Abstract
Background:
This study aimed to explore the potential mechanisms of exercise to prevent pelvic organ prolapse (POP) and search for diagnostic indictors for POP.
Methods:
We used two clinical POP datasets with patients' information (GSE12852 and GSE53868), a dataset consisting of altered microRNA expression in circulating blood after exercise (GSE69717) for bioinformatic analysis and clinical diagnostic analysis, while a series of cellular experiments were conducted for preliminary mechanical validation.
Results:
Our results show that AXUD1 is highly expressed in the smooth muscle of the ovary and is a key pathogenic gene in POP, while miR-133b is a key molecule in the regulation of POP by exercise-induced serum exosomes.

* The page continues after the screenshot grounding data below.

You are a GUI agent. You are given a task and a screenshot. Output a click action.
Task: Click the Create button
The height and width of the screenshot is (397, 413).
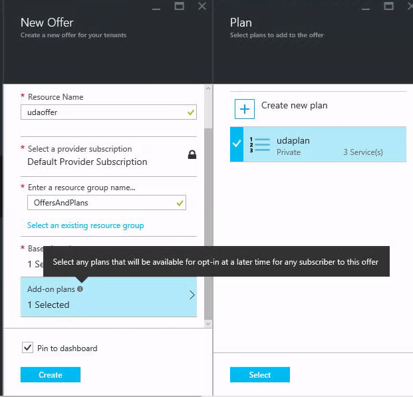point(51,375)
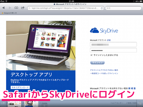Tap the bottom-left share arrow icon

[x=3, y=103]
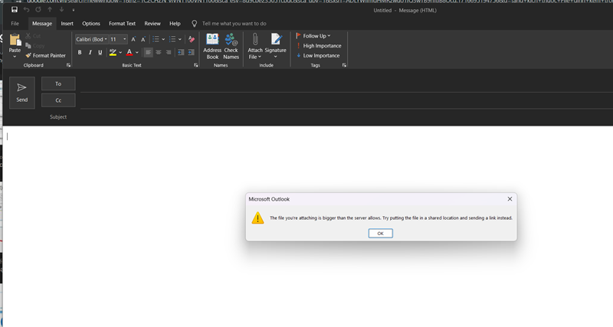
Task: Toggle Bold formatting
Action: tap(80, 53)
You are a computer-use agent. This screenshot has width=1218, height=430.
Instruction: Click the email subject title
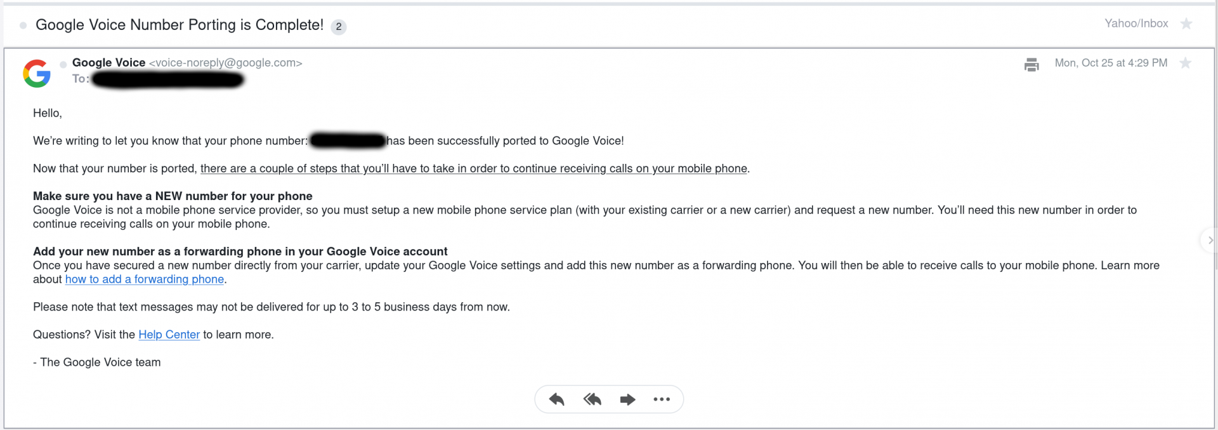click(x=180, y=25)
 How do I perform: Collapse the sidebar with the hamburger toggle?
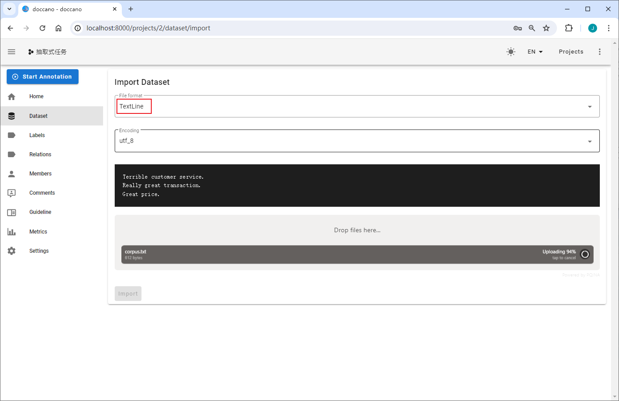(11, 51)
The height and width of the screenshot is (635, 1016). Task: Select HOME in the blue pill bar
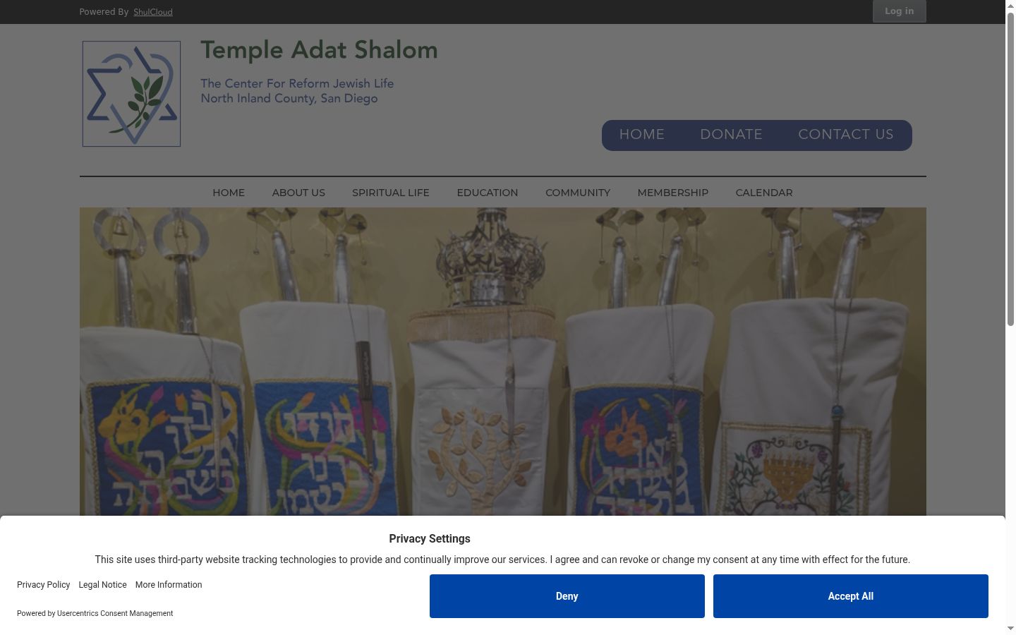coord(642,135)
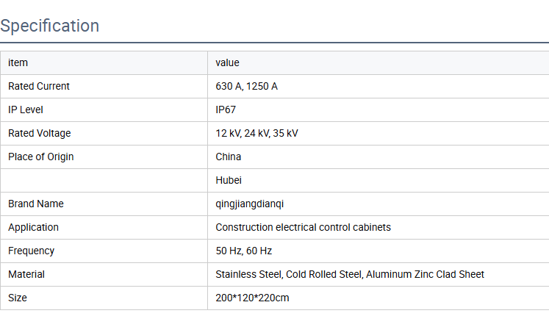Image resolution: width=549 pixels, height=316 pixels.
Task: Click the Specification heading
Action: [50, 26]
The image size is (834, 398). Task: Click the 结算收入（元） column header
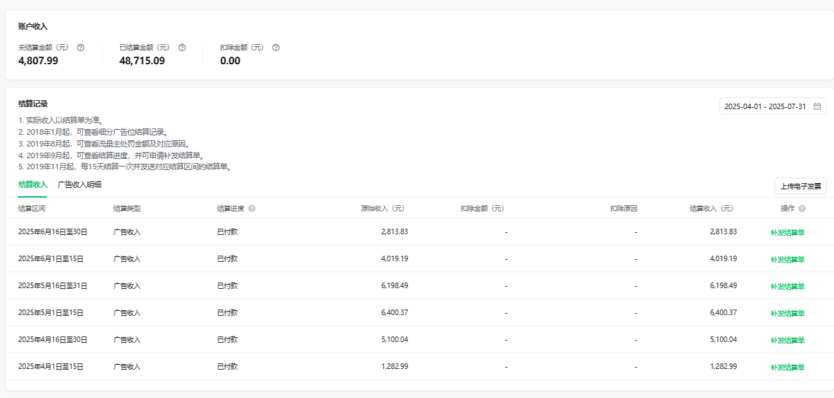click(711, 209)
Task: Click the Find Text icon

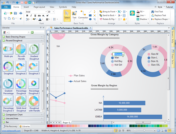Action: [152, 12]
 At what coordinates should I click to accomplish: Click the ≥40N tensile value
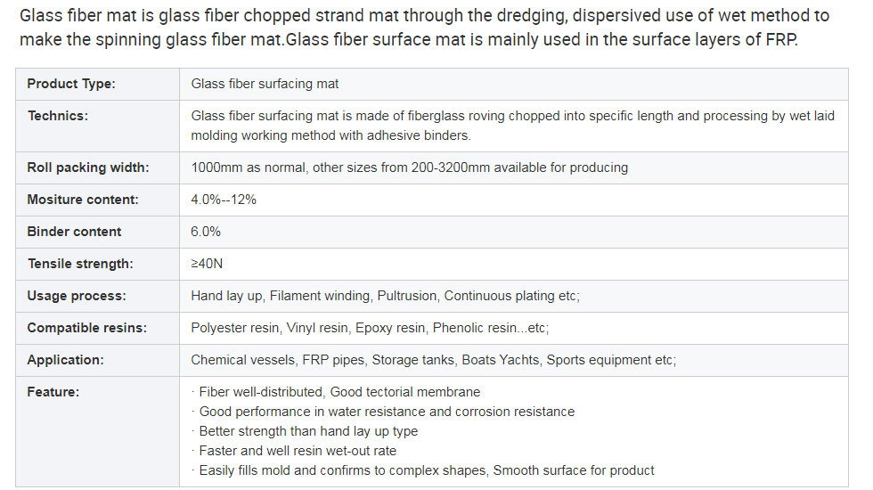pyautogui.click(x=207, y=264)
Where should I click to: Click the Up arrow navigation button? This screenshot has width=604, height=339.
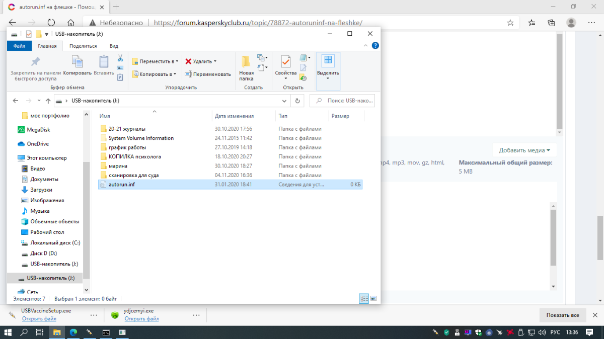(x=48, y=101)
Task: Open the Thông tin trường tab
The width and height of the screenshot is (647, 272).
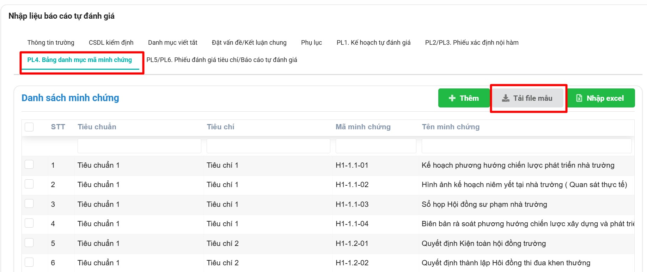Action: [51, 43]
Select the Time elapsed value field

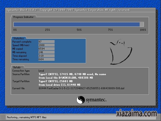pos(46,56)
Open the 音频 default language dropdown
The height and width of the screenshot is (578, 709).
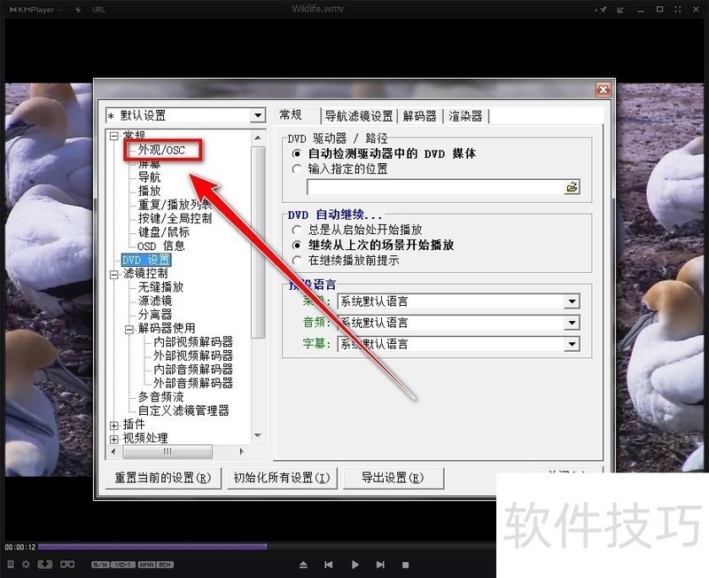pyautogui.click(x=573, y=321)
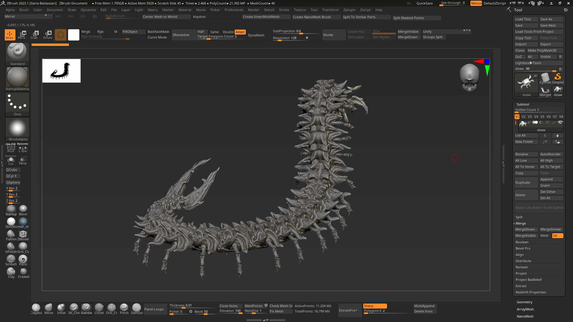This screenshot has width=573, height=322.
Task: Adjust the Resolution slider
Action: pyautogui.click(x=291, y=38)
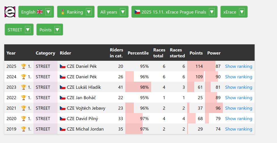Click the trophy icon in the 2019 row

(x=24, y=129)
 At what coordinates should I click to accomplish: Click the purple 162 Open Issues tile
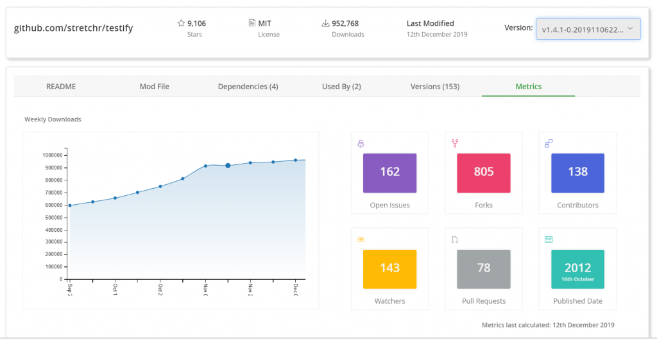point(389,173)
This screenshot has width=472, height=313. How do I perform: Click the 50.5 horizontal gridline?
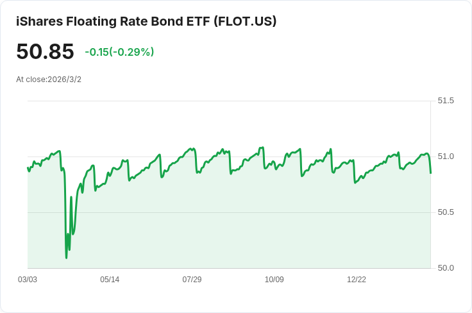[229, 212]
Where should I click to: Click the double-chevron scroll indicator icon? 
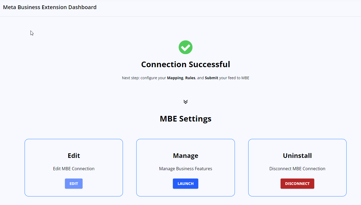[185, 102]
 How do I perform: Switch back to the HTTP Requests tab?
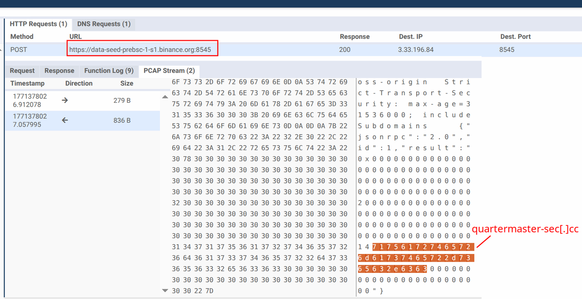pyautogui.click(x=39, y=24)
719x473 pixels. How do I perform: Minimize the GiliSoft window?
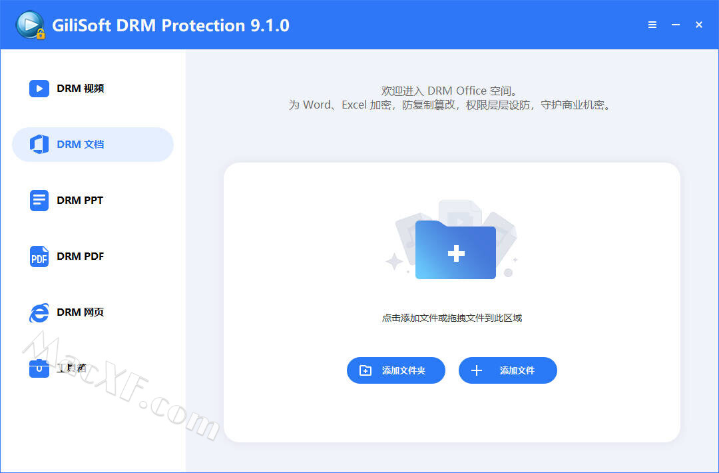pyautogui.click(x=676, y=25)
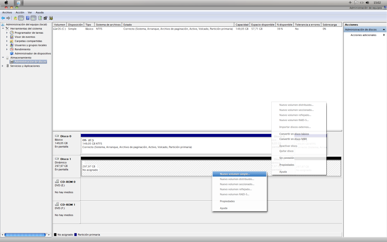Screen dimensions: 387x242
Task: Sort by the Capacidad column header
Action: pyautogui.click(x=242, y=25)
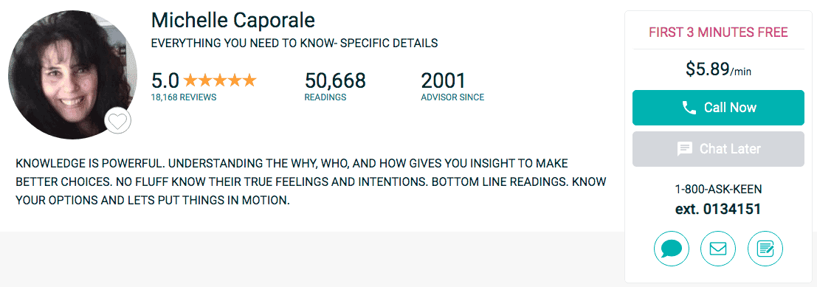Click the extension number 0134151
The width and height of the screenshot is (817, 287).
[718, 210]
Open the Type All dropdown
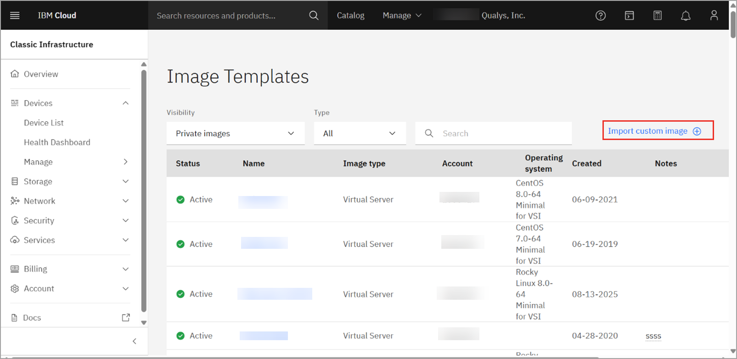 click(x=360, y=134)
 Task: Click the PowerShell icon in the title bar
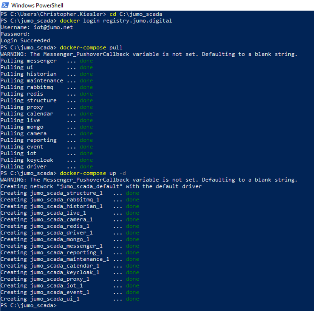pyautogui.click(x=5, y=5)
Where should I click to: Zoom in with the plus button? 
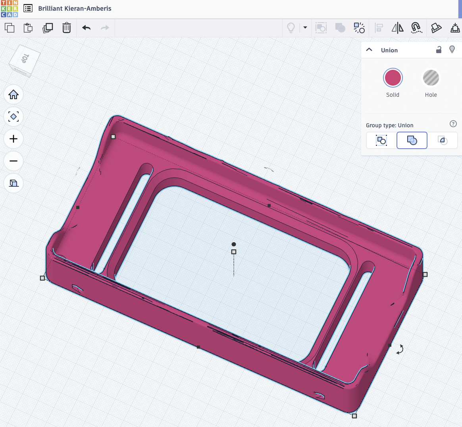[13, 139]
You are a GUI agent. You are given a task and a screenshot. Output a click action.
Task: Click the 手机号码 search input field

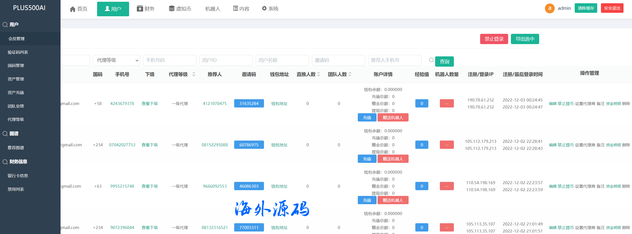point(170,60)
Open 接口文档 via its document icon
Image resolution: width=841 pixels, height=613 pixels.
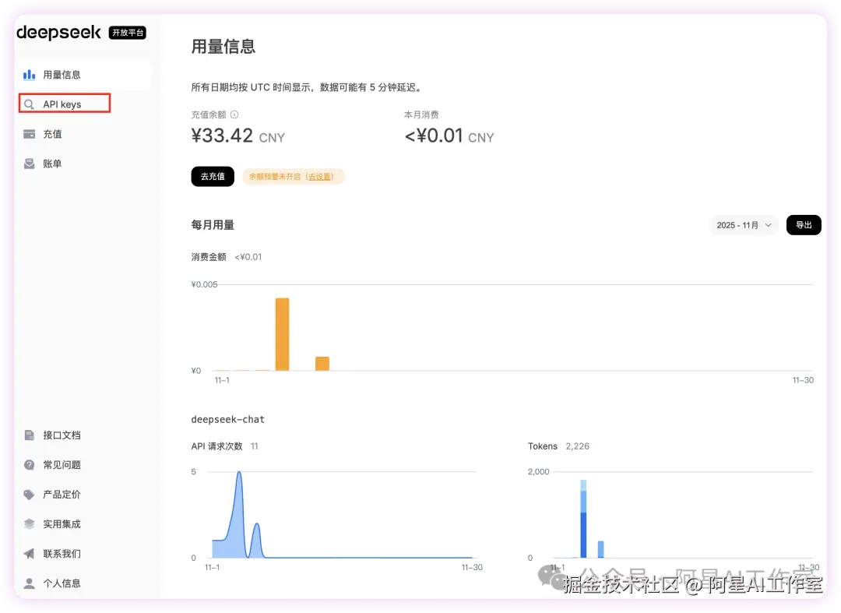(x=30, y=435)
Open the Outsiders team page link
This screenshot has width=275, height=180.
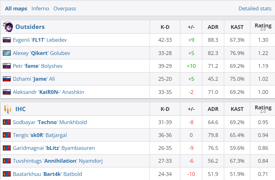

The AUCs of AXUD1 for POP diagnosis were 0.842 and 0.840 in GSE12852 and GSE53868 respectively. At cut-off value = 9.627, the sensitivity and specificity of AXUD1 for predicating POP is 1.000 and 0.833 respectively for GSE53868, while at cut-off value = 3324.640, the sensitivity and specificity of AXUD1 for predicating POP is 0.941 and 0.812 separately for GSE12852. Analysis and experiments confirmed that miR-133b can directly regulate AXUD1. miR-133b mediated C2C12 myoblasts proliferation and inhibited hydrogen peroxide-induced apoptosis.
Conclusions:
Our study proved that AXUD1 is a good clinical diagnostic indicator for POP and provided a theoretical basis for future prevention of POP through exercise and a potential target for intervention in muscle dysfunction.
Keywords:
Apoptosis; Biomarker; Diagnostic; Exercise; Exosome; Pelvic organ prolapse; miRNA.